Hello! My name is Robin and I am proud to say I am a feeder breeder!

I started my mouse colony for my corn snake, Olive Oil. I rescued her about a year ago from near death. She was about a year old at the time and very untamed. Sadly she slithered away one day never to return.  I decided to keep my mice though because I was having a lot of fun and was already selling my extras (I don't like freezing and Olive Oil wouldn't eat dead ones anyways). Now I have 3 sets of breeders just for the fun of it! lol! They are all sorts of funky colors too! 

My ultimate goal is to become a vet and I love ALL animals of every shape, size and color. I rescue any animal I can help too! I foster them until I think they are ready for a new home and then I go on the hunt for the perfect pet parents!


----------



## SarahC (Oct 3, 2008)

Hi and welcome.How long ago did your snake disappear.We lost ours and it returned 8 months later,popped up in the shower whilst my partner was in it.Scared the life out of him  he's not a snake lover :lol: nice mouse picture.


----------



## dangermouse (Oct 4, 2008)

hiya............


----------



## Cbprf (Aug 24, 2009)

Welcome to the forums  that's a cute mouse


----------



## Rowangate (Jul 28, 2009)

Hi & welcome to the forum


----------



## julieszoo (May 27, 2009)

Welcome, hope you manage to recapture your snake.


----------



## spazzy_sparx (Sep 8, 2009)

She disappeared sometime last december. I was too freaked out to remember the date. I haven't given up hope on finding her though. I still have her cage waiting for her. Although, I have heard that the most common fate for snakes when they escape is dehydration. We have water all over the house for our cats and there are my fish tanks but no luck yet. I have a feeling she is in the walls somewhere because in the room across from mine there is a 2ft by 2ft hole in the drywall.

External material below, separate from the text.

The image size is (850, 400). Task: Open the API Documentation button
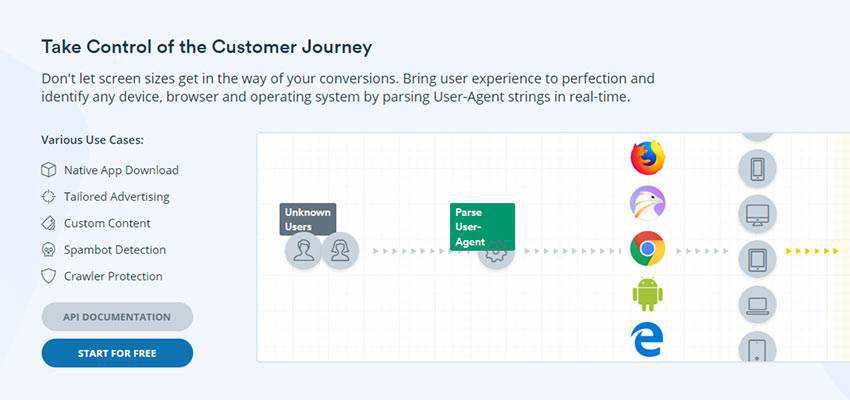117,317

I knew a beardy that escaped in a classroom, and the kids found him about 4 months later. He is safe and sound now but I think his growth was stunted a bit.


----------



## spazzy_sparx (Sep 8, 2009)

BTW, Thanks for welcomeing me!!!


----------



## Peteyandthegang (Jan 20, 2009)

SarahC said:


> Hi and welcome.How long ago did your snake disappear.We lost ours and it returned 8 months later,popped up in the shower whilst my partner was in it.Scared the life out of him  he's not a snake lover :lol: nice mouse picture.


 :lol: :lol: I can just imagine it


----------



## DomLangowski (Oct 2, 2008)

Hi Robin, Welcome to our forum


----------



## Kallan (Aug 16, 2009)

Welcome 

I'm a vet, need any advice on vet schools and stuff give me a PM


----------



## spazzy_sparx (Sep 8, 2009)

Kallan said:


> Welcome
> 
> I'm a vet, need any advice on vet schools and stuff give me a PM


YAY! Thank you! I might have to take you up on the offer some time!


----------